Token Sniffer is dead simple: paste a smart contract address into the tool to scan for telltale signs of a scam. But that doesn’t really scale for companies that need to check hundreds of tokens in a day.
That’s why Solidus Labs, the blockchain security firm that acquired Token Sniffer last year, is rolling out Token Sniffer API subscriptions for larger clients like decentralized exchanges and trading bots. With it, customers can programmatically run sniff tests on more than 2 million tokens across 12 blockchains, including Ethereum, BNB Smart Chain, Polygon, Arbitrum, and Optimism.
Token Sniffer helps detect two of the most common token scams: rug pulls and honeypots.
Rug pulls involve a newly launched token that’s sold to hapless investors and then abandoned by its creators. Once the developers sell their share of tokens, the unsuspecting users who bought them are left with a worthless asset. Honeypots start the same way, with a new token offering, but the perpetrators stop users from reselling their tokens.
But there are others, like impersonation scams.

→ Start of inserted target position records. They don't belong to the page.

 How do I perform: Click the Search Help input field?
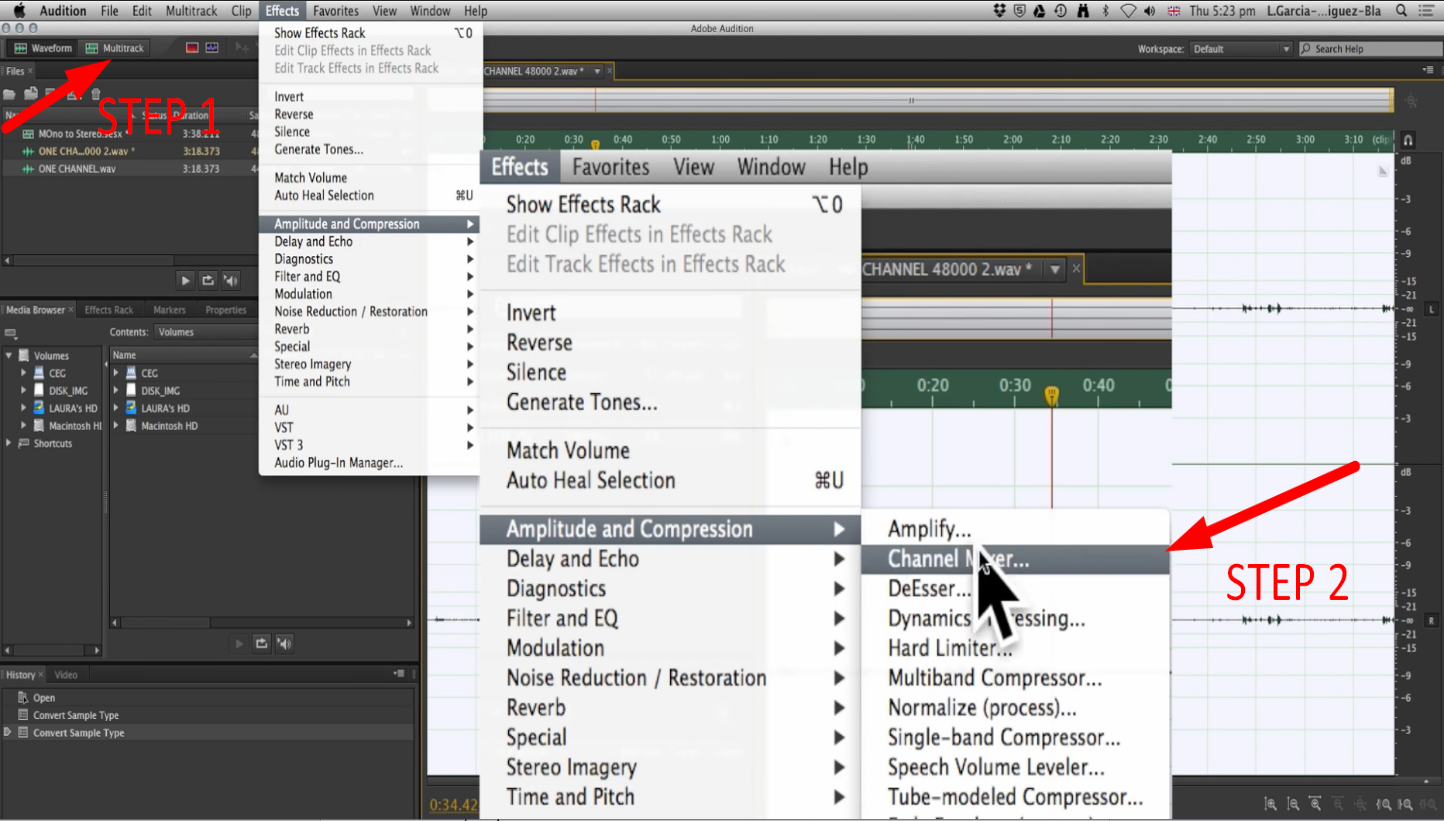pos(1370,47)
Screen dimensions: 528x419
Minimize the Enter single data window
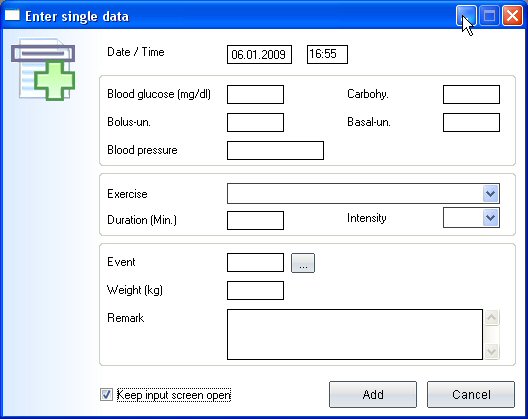click(466, 15)
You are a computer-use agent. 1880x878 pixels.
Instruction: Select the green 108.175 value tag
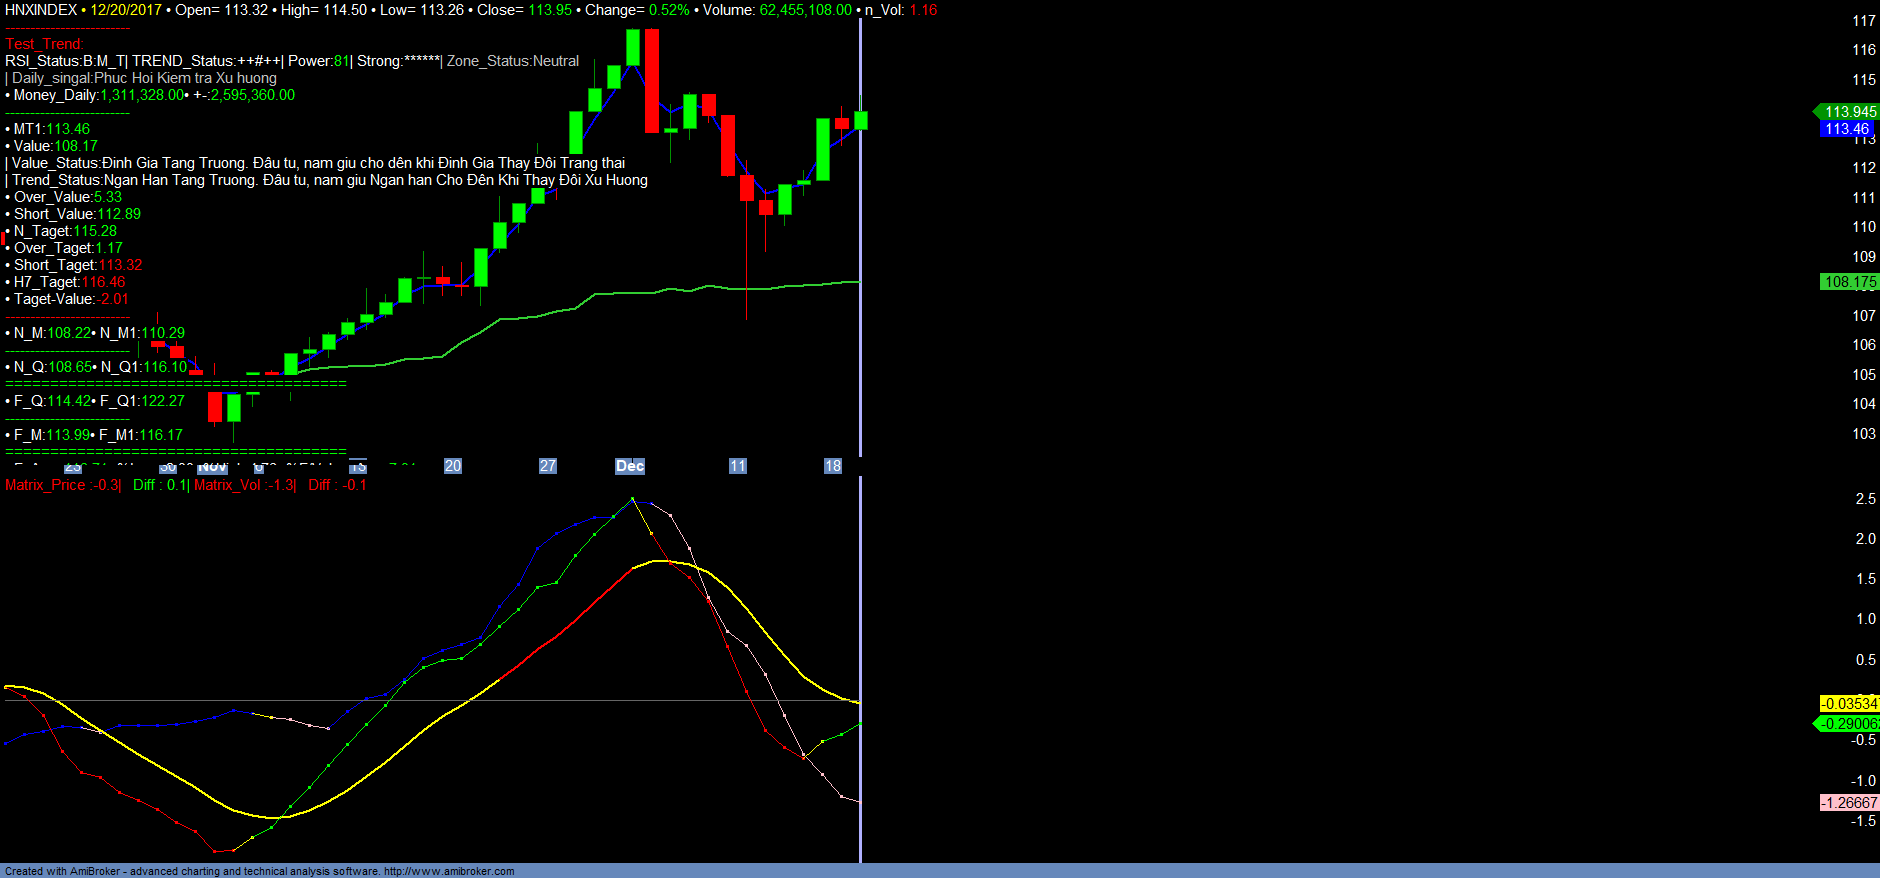(x=1849, y=282)
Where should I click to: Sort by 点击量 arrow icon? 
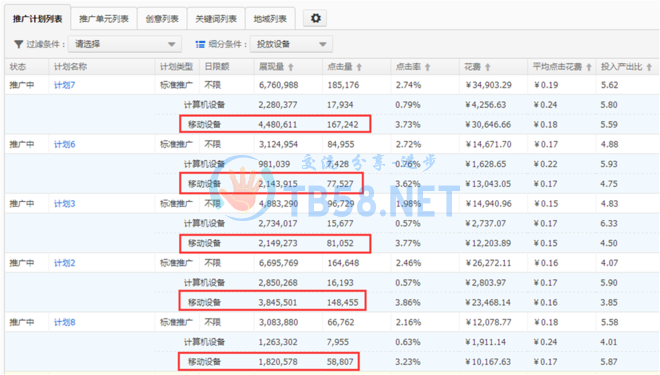[359, 67]
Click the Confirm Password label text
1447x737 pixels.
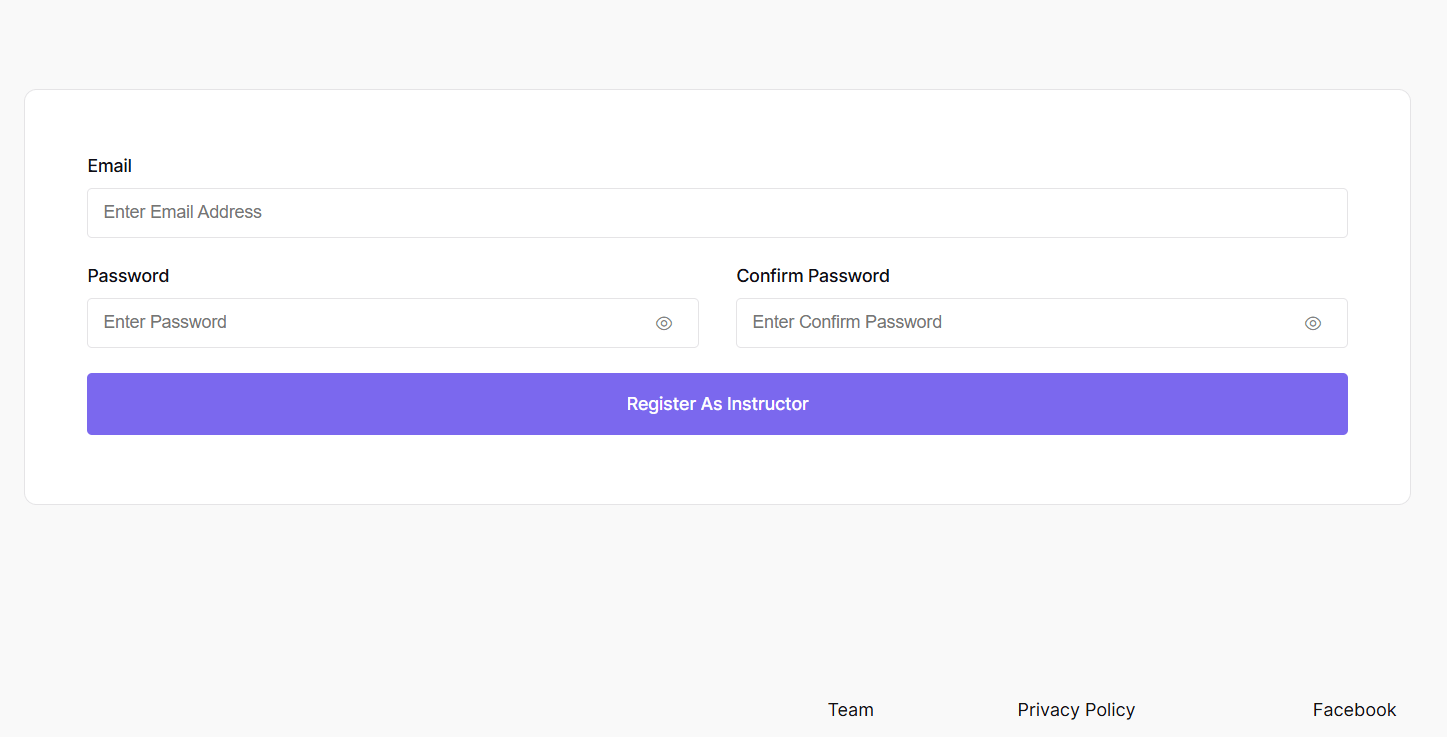(813, 275)
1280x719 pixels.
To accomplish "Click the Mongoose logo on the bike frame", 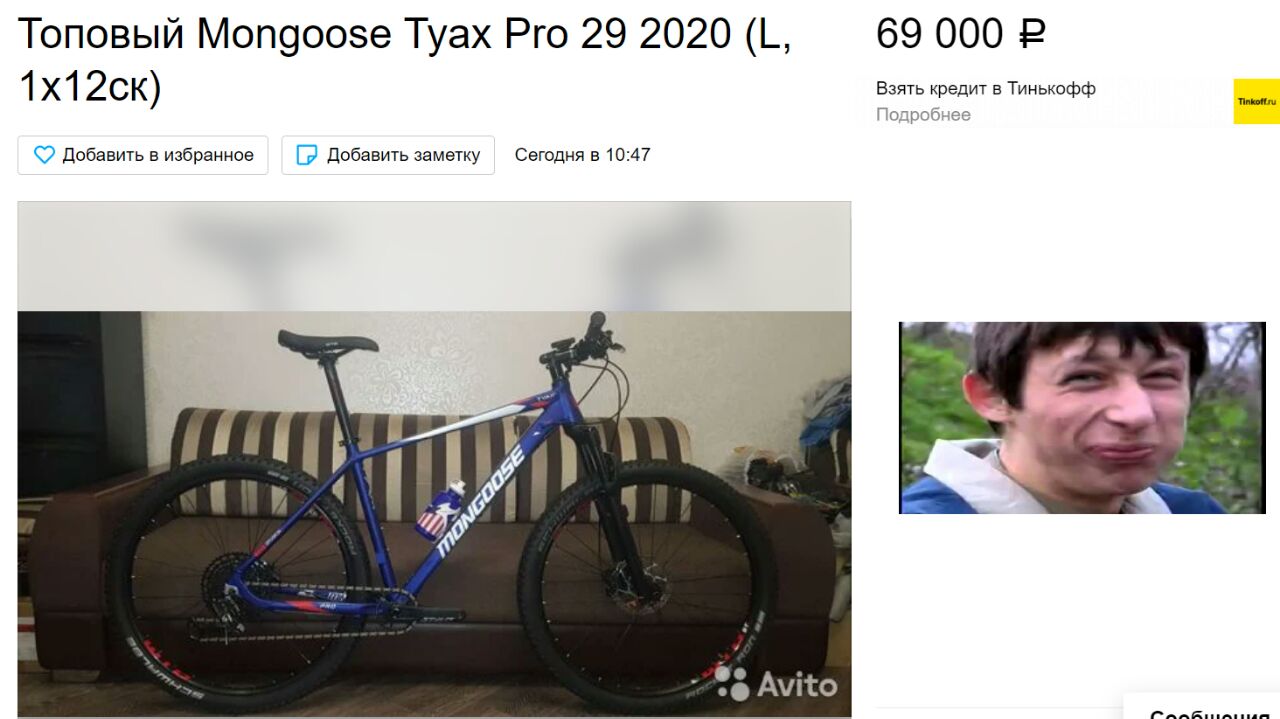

When Coinbase launched its layer 2, Base, Token Sniffer identified four different tokens on the Fantom and Ethereum networks trying to use the company’s big news for a grift.
Solidus Labs says it has found more than 250,000 rug pulls since 2021, estimating that there’s a new scam token created every 4 minutes—about as long as it’ll take to read this article. Last year alone, rug pulls are estimated to have impacted 2 million users, according to a Solidus data analysis.
Its tool has also been getting upwards of tens of thousands of unique visitors per day since DeFi started to take off in 2021.
“Simultaneously, we’ve been getting inbound requests from DEXs and professional traders for a scalable way to use TokenSniffer, and this API option is a natural next step to provide the industry tools against the rug pull epidemic,” Arad said.
The new API subscriptions will be offered in two tiers, ranging from $100 to $200 per month. Solidus Labs chief operating officer Chen Arad said for anyone content to check tokens one at a time, the web tool will remain free.
That’s because Solidus said it doesn’t want safety for the average decentralized finance user locked behind a paid API endpoint.
“If my grandmother wants to use DeFi she doesn’t have to worry about someone rug pulling her or wash trading and taking a cut off the bottom and off the top,” Arad said. “That’s also a part of accessibility. If something is open to everyone, but it’s not safe, in my opinion, it’s inaccessible. And that’s the bottom line here.”
In fact, a quick search for Token Sniffer on Twitter mostly turns up mentions from developers bragging about their safety score or users grilling token issuers about why their smart contract has been flagged as a honeypot.
Arad, a former journalist and university lecturer, founded the company in 2018 with ex-Goldman Sachs engineers Asaf Meir and Praveen Kumar. It touts some notable backers: Former Commodities Future Trading Commission chair Chris Giancarlo and former SEC commissioner Troy Paredes.